The 38-year-old musician has rocked through the highs of life and inched through the lows. And after suffering an acute vocal hemorrhage, multiple major record labels dropping him and dealing with the complicated emotions of watching friends’ records succeed while his records don’t, Dutton seems to have found the sweet spot.
“Over the years, my focus has faltered,” says Dutton looking truck-stop dapper in a pearl-snap plaid shirt and jeans. “But I’m just a man trying to live my life, and now, I feel like my focus is completely right. And that’s helping to even things out.” Dutton is talking about his latest record, the back-to-blues Fixin’ to Die on Brushfire Records, and how it’s the album that he was born to make.
But this time, the record-I-was-born-to-make talk is not a rock star cliché of an artist pulling out of a lackluster album cycle with hyperbolic talk and a stoic, forward-looking gaze. While the last G. Love & Special Sauce record, 2008’s Superhero Brother, was a commercial flop and the worst-selling unit of the group’s 18-year career, Fixin’ to Die, produced by Scott and Seth Avett (two principals of the The Avett Brothers), is a throwback to Dutton’s deep past.
It also represents his future legacy.
“I’ve always talked about how I can play the blues, but this is about us showcasing what we can do,” says Dutton, the Boston boy who left his heart in his native Philadelphia. “I’ve been ready to make this record for 25 years.”
***
The meandering lines of Widespread Panic waft into to the dressing room the night before New Year’s Eve as the band soundchecks at the Pepsi Center, a Denver arena better known for hosting hockey games than rock shows. Dutton is opening two big, celebratory nights for the Georgia rock act and his band’s rehearsal space is the musty visiting hockey team’s locker room. At the moment, he’s wrapping up a band meeting and rehearsal.
“Just chill for a little bit—whenever you’re ready,” he tells original drummer Jeff Clemmons, organ man Mark Boyce and new bassist Timo Shanko. “I wanna play [Bukka White’s]‘Fixin’ to Die.’ That’s the only one I really have to play tonight.”
Spirits are high. The crew and band made it to Denver despite airport delays on the east coast and in the Rockies due to the blizzard that hit several days before, crippling much of the country’s air travel. Brushfire Records, co-owned by Dutton’s buddy Jack Johnson, is pleased with Fixin’ to Die. And the new album’s buzz is already filtering through all of the right industry channels.
Conversations with radio stations are going well, too. While station and program directors don’t want G. Love’s curious new cover of Paul Simon’s “50 Ways to Leave Your Lover”—because Simon himself has a new song on the radio for the first time in years—they are interested in the title track and the mellow, melodic “Just Fine.” G. Love is hardly a blogger darling—in fact, he’s been criticized by the cool kids for his earnest take on hip-hop—but even the hipsters are psyched about the Avett Brothers’ participation on his new blues record.
“It’s been easy to hate on me because I’m a white dude who plays the blues and raps,” he says with a familiarity that’s almost too self-aware. “I get that.
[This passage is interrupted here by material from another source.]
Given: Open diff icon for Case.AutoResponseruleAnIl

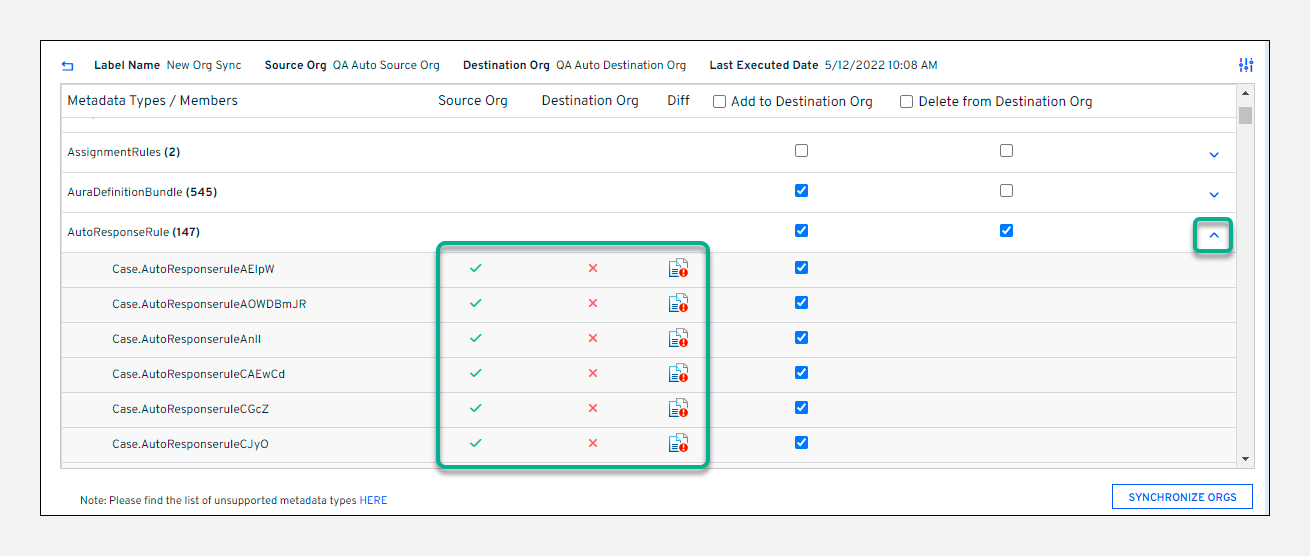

It’s easy to hate on us. But on the Jack [Johnson] tour last summer, it was just me and an acoustic guitar. You can’t hate on that.”
For two months, Dutton opened Johnson’s shows by himself—a rebuilding exercise to help him prepare for the Fixin’ to Die sessions. “It was a challenge translating what I do with the band into an acoustic environment—and for such large audiences,” Dutton says of the Johnson tour. “Part of that was opening every night’s set with ‘Milk and Sugar,’ a lighthearted song that has some real Delta blues picking. I’m going to start the show with it tonight, because I find that it really engages the crowd. Hell, it’s about coffee!”
“Milk and Sugar” is a likable jam on a record that is full of them. The stark, footstomps-and-handclaps title track paints a bleak picture, but the Booker White-penned song benefits from the Avetts’ Judgment Day-styled production and gospel-inspired backing vocals. And the rollicking, early-Dylan choruses of “Ma Mere” are a sly-and-subtle tribute to Dutton’s late grandmother.